Work order: Starting with the line that contains "You are a computer-use agent. Screen" and stopping after the line that contains "Screen dimensions: 1163x692", copy the entries below exactly. Include nothing else.

━━━━━━━━━━

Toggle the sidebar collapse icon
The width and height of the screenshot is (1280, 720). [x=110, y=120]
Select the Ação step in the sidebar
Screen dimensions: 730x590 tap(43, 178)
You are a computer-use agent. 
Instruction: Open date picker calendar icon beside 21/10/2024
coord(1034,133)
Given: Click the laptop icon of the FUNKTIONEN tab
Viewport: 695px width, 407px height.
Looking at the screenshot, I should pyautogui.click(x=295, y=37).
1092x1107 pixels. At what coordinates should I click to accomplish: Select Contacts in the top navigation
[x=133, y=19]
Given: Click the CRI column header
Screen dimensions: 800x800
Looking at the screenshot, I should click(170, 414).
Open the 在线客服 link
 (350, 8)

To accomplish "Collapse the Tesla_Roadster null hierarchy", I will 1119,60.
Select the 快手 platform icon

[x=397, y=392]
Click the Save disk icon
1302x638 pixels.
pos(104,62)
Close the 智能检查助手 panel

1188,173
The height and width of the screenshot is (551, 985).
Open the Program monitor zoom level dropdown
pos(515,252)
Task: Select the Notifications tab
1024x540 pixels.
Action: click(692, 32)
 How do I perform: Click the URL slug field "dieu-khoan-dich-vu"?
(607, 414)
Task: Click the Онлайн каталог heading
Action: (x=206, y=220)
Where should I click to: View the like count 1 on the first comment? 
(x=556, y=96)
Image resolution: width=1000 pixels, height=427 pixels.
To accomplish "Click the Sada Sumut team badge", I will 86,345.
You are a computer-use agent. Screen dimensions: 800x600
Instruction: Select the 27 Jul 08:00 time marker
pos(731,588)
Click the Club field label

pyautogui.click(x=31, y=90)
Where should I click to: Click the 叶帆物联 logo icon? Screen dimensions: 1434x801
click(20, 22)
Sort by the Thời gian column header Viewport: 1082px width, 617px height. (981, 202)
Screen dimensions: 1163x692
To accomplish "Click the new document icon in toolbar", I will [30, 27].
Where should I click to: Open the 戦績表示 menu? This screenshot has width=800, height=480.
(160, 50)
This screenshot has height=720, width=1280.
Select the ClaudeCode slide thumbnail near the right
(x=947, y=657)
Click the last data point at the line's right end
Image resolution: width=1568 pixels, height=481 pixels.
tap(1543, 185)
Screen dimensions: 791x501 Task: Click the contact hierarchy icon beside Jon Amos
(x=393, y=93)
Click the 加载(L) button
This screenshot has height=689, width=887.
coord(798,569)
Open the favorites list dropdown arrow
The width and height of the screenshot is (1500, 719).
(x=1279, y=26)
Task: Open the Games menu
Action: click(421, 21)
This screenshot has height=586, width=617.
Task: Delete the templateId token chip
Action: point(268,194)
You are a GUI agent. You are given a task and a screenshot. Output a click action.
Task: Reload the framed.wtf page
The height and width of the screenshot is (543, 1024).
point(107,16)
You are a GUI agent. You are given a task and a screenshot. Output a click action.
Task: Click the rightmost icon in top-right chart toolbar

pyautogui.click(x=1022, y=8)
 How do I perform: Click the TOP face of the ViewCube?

━━━━━━━━━━

Answer:
You are a computer-use agent. Screen dimensions: 800x600
Instruction: Select the 27 Jul 08:00 time marker
pos(731,588)
Click the Club field label

pyautogui.click(x=31, y=90)
Where should I click to: Click the 叶帆物联 logo icon? Screen dimensions: 1434x801
click(20, 22)
Sort by the Thời gian column header Viewport: 1082px width, 617px height. (981, 202)
Screen dimensions: 1163x692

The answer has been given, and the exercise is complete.